I'm writing a parser that converts messy author strings into neatly formatted strings in the following format: ^([A-Z]\. )+[[:surname:]]$
. Some examples below:
- Smith JS => J. S. Smith
- John Smith => J. Smith
- John S Smith => J. S. Smith
- J S Smith => J. S. Smith
I've managed to get quite far using various regular expressions to cover most of these, but have hit a wall for instances where a full name is provided in an unknown order. For example:
- Smith John
- John Smith
- Smith John Stone
Obviously regular expressions won't be able to discern what order the forename, surname and middle name(s) are in, so my thought is to perform a lexical analysis on the author string, returning a type and confidence score for each token. Has anyone coded such a solution before, preferably in Perl
? If so, I imagine my code would look something like this:
use strict;
use warnings;
use UnknownModule::NamePredictor qw( predict_name );
my $messy_author = "Smith John Stone";
my @names = split(' ',$messy_author);
for my $name (@names){
my ($type,$confidence) = predict_name($name);
}
I've seen a post here explaining the problem I have, but no viable solution has been suggested. I'd be quite surprised if no one has coded such a solution before if I'm honest, as there are huge training sets available. I may go down this route myself if it hasn't been done already.
Other things to consider:
- I don't need this to be perfect. I'm looking for precision >90% ideally.
- I have >100,000 messy author strings to play with. My goal is to pass as many cleanly as possible, evaluate and improve the approach over time.
- These are definitely author strings, but they're muddled together in lots of different formats, hence the challenge I've set myself.

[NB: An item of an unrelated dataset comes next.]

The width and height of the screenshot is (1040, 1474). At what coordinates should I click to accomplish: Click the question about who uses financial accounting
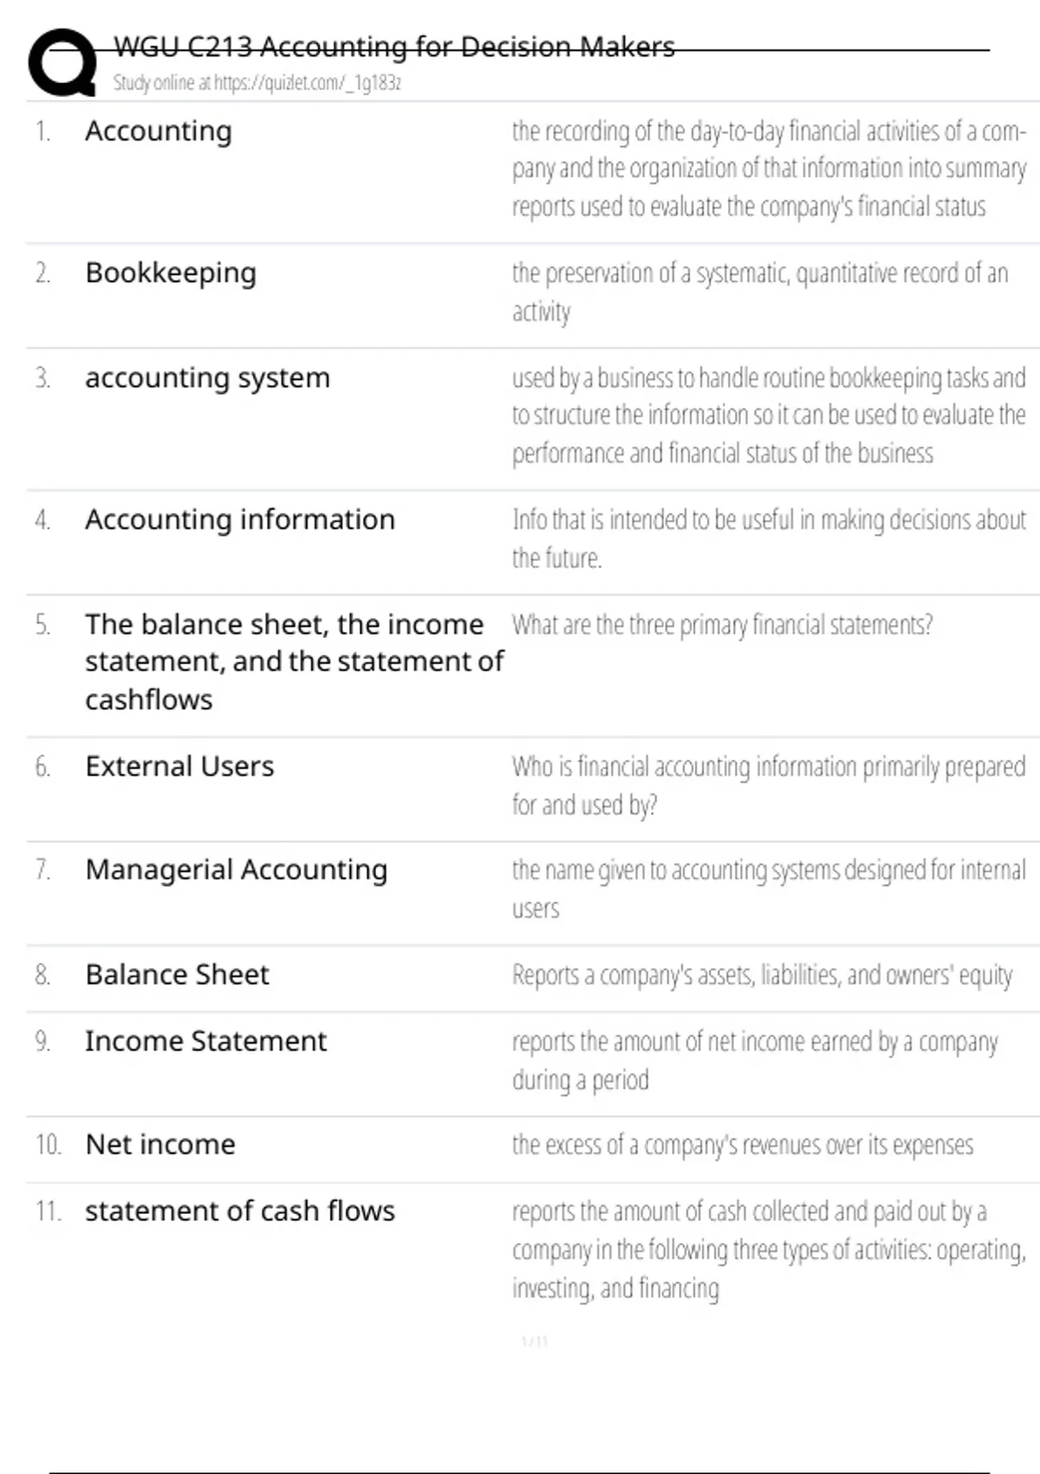pyautogui.click(x=768, y=786)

- For everyone trying to point out that names aren't necessarily possible to categorise. In short, yes of course there will be those instances, hence why I'm gunning for imperfect precision. However, the majority can be categorised pretty comfortably. I know this simply because my human brain, with all its clever pattern recognising abilities, allows me to do it pretty well.
UPDATE: In the absence of an existing solution I've been looking at creating a model from a Support Vector Machine, using LIBSVM. I should be able to build a large and accurate training and test datasets using forenames and surnames taken from PubMed, which has a nice library of >25M articles containing categorised names. Unfortunately these don't have middle names though, just initials.